INCOME TAX ACT, 1961

--Appeal (Tribunal)--AdmissibilityAdditional ground--The income of assessee was determined in view of the addition under section 2(22)(d) on account of deemed dividend. Assessee raised an additional ground before Tribunal that even if the provisions of section 2(22)(d) were held applicable, the amount of dividend would be exempt from tax in view of the provisions of section 10(34). AO questioned the admissibility of additional ground. Held: Since the additional grounds raised pertain to legal issue that goes to the root of the matter and that all facts in the matter already form part of the record, the same may be admitted for consideration and adjudication in the interest of justice and equity.

Income Tax Act, 1961 Section 254

REFERRED : NTPC v. CIT (1998) 229 ITR 383 (SC), Jute Corporation of India v. CIT (1991) 187 ITR 688 (SC) and Ahmadabad Electricity Co. Ltd. v. CIT (1993) 199 ITR 351 (Bom) (FB).

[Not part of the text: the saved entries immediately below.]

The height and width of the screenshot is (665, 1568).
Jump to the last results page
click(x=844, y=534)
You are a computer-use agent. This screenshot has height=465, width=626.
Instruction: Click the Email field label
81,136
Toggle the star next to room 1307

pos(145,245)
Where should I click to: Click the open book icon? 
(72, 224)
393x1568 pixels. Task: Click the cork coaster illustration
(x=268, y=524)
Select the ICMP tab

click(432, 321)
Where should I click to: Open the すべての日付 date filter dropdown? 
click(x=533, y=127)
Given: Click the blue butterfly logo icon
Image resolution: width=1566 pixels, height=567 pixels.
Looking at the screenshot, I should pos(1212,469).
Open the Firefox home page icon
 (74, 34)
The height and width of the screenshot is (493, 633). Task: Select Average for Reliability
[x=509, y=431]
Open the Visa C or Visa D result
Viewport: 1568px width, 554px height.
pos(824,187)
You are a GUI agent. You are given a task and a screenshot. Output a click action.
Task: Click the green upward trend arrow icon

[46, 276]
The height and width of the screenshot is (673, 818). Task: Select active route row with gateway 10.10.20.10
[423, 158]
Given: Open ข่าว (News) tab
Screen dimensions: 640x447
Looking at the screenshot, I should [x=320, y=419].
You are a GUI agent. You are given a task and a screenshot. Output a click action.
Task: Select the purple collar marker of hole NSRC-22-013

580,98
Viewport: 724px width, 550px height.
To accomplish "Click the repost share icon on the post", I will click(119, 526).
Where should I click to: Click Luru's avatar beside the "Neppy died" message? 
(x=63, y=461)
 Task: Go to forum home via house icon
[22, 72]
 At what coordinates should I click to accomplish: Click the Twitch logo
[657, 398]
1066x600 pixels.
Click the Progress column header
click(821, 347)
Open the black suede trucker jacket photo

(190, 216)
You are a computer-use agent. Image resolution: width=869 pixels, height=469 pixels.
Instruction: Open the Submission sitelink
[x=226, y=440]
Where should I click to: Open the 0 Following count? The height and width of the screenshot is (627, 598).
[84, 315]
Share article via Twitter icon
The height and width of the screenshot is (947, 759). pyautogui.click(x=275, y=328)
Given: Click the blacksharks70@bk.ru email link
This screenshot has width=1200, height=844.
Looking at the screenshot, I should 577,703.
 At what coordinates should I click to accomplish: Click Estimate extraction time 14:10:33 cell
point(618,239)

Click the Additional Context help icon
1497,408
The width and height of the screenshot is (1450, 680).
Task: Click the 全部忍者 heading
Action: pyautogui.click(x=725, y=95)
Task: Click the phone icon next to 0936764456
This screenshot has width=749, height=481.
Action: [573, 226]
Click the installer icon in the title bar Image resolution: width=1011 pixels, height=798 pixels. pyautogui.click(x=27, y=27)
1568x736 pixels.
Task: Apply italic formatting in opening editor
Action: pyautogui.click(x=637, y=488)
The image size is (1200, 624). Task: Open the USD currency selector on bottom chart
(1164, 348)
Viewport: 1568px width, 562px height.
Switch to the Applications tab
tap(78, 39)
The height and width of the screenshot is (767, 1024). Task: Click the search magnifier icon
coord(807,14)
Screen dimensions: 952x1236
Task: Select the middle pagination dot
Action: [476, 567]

FAVOUR : In assessee's favour

A.Y. : 2005-06


 

INCOME TAX ACT, 1961

--Dividend--Deemed dividend under section 2(22)(d)Redemption of preference share capital--Assessee was a partner in the firm which was converted into a company. Admittedly as per the books of firm, assessee had a credit balance of Rs. 38,74,178 as on 31-3-2001 and in lieu of the said credit balance assessee, received two lakhs equity shares and 2,07,417 redeemable preference shares. In the year under consideration, the said redeemable preference shares were redeemed at par and assessee received Rs. 20,74,170. AO opined that assessee's receipt of the sum of Rs. 20,74,170 on redemption of preference shares resulted in reduction of the authorised share capital and invoked the provisions of section 2(22)(d) to bring the same to tax as deemed dividend. CIT(A) held that this was a colourable device for distribution of accumulated profits without any payment by the assessee and which benefitted the assessee/shareholder to the tune of Rs. 20,74,170 and was exigible to tax under section 2(22)(d). Held: Respectfully following the decision in the case of Parle Biscuits Pvt. Ltd. in ITA No 447/Mum/2009 dated 19-8-2001,it was held that in terms of section 80(3) of the Companies Act, 1956, there is no reduction in the authorised share capital of the company by virtue of the redemption of the aforesaid preference shares at face value, which were acquired by assessee for valuable consideration in lieu of its credit balance in his capital account with the erstwhile firm and therefore this amount of Rs. 20,74,170 did not fall within the definition of deemed dividend under section 2(22)(d).